Han Hyun-hee (born June 25, 1993) is a South Korean relief pitcher who plays for the Lotte Giants of the KBO League. He bats and throws right-handed.

==Amateur career==
Han was born in Seoul. He attended Kyungnam High School in Busan. In May 2010 Han led his team to the national championship at the 65th Blue Dragon Flag National Championship, allowing only one earned run in 10 innings pitched as the team's closer. Han threw a no-hitter on June 9, 2011, allowing two walks and striking out 17 batters with 104 pitches against Gaesung High School in the Gyeongsang regional preliminary league for the 65th Golden Lion Flag National Championship where he racked up three consecutive complete game shutout wins with 39 strikeouts in 27 innings pitched.

In August 2011 Han was selected as a member of the South Korean U-18 national team for the Asian Junior Baseball Championship held in Yokohama, Japan. Han was summoned to close the semifinal game against Chinese Taipei in the eighth inning. He earned a win, hurling three innings and allowing one unearned run in South Korea's 4–3 victory to Chinese Taipei.

On September 23, 2018, he became the first holder to win 10 games against SK.

=== Notable international appearances ===

| Year | Venue | Competition | Team | Individual note |
|---|---|---|---|---|
| 2011 | Japan | Asian Junior Championship |  | 1-0, 1.74 ERA (3 G, 10.1 IP, 2 ER, 11 K) |

==Professional career==
Han made himself eligible for the 2012 KBO Draft and was selected as the second overall pick in the draft by the Nexen Heroes.

In Nexen Heroes/Kiwoom Heroes, he played both the role of starting pitcher and relief pitcher, including advancing to the playoffs, and played a necessary resource for the team.

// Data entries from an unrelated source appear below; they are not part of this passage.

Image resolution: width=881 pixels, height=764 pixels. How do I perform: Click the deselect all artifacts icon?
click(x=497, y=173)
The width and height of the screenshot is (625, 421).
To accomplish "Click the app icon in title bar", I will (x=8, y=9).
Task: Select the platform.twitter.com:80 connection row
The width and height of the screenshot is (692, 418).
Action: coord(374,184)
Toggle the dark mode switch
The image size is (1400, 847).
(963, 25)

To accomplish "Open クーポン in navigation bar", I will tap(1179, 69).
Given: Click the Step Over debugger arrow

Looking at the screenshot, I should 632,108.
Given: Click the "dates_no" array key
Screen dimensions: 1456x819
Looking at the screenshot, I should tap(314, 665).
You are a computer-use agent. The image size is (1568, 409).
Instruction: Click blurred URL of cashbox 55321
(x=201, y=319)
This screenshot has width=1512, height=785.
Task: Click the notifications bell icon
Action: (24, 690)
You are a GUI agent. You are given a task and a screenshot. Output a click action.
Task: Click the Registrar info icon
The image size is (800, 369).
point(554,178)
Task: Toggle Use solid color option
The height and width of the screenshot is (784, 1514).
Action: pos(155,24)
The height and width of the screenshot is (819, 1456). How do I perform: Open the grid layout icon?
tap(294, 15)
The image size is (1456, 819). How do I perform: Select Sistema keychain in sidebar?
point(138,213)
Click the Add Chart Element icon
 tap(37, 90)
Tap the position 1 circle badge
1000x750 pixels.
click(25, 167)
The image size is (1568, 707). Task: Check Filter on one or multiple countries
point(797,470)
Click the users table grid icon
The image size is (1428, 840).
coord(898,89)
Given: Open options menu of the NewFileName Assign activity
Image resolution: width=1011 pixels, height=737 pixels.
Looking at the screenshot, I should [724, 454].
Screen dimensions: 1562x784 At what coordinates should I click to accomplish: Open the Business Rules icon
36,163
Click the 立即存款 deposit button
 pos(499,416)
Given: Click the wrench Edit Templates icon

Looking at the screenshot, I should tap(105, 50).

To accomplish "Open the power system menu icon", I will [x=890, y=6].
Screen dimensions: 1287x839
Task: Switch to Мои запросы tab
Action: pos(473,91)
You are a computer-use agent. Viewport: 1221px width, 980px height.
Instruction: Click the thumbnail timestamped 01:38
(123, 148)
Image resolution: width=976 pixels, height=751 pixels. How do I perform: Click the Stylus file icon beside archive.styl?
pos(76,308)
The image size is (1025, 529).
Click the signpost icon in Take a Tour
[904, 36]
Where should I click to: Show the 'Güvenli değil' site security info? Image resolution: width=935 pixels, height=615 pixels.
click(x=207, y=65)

He worked hard in the 2022 season ahead of the 2023 season FA, but his disappointing performance showed disappointing results such as elimination from the playoff entry and injury.

Han Hyun-hee, who appeared in the FA market, was expected to be targeted by many teams, but there was only a cold market reaction. At that time, Lotte Giants reached out amid expectations that it might become FA MIA.

Han Hyun-hee sealed a total of 4 billion contracts with a 3+1 year contract.

In the upcoming 2023 season, he expected to play as a side-arm one-two punch with Seo Joon-won, but he played alone as a side-arm pitcher due to a problem caused by Seo Joon-won's criminal collusion.

In the 2023 and 2024 seasons, Han Hyun-hee was nicknamed "Trenspomer" as he showed an ever-changing appearance of starting pitcher if there is a lack of starting pitcher without a set position, and relief pitcher if there is no relief pitcher.

==Pitching styles==
As a sidearm pitcher Han combines a fastball that averages early 90 mph with a curveball and a circle changeup.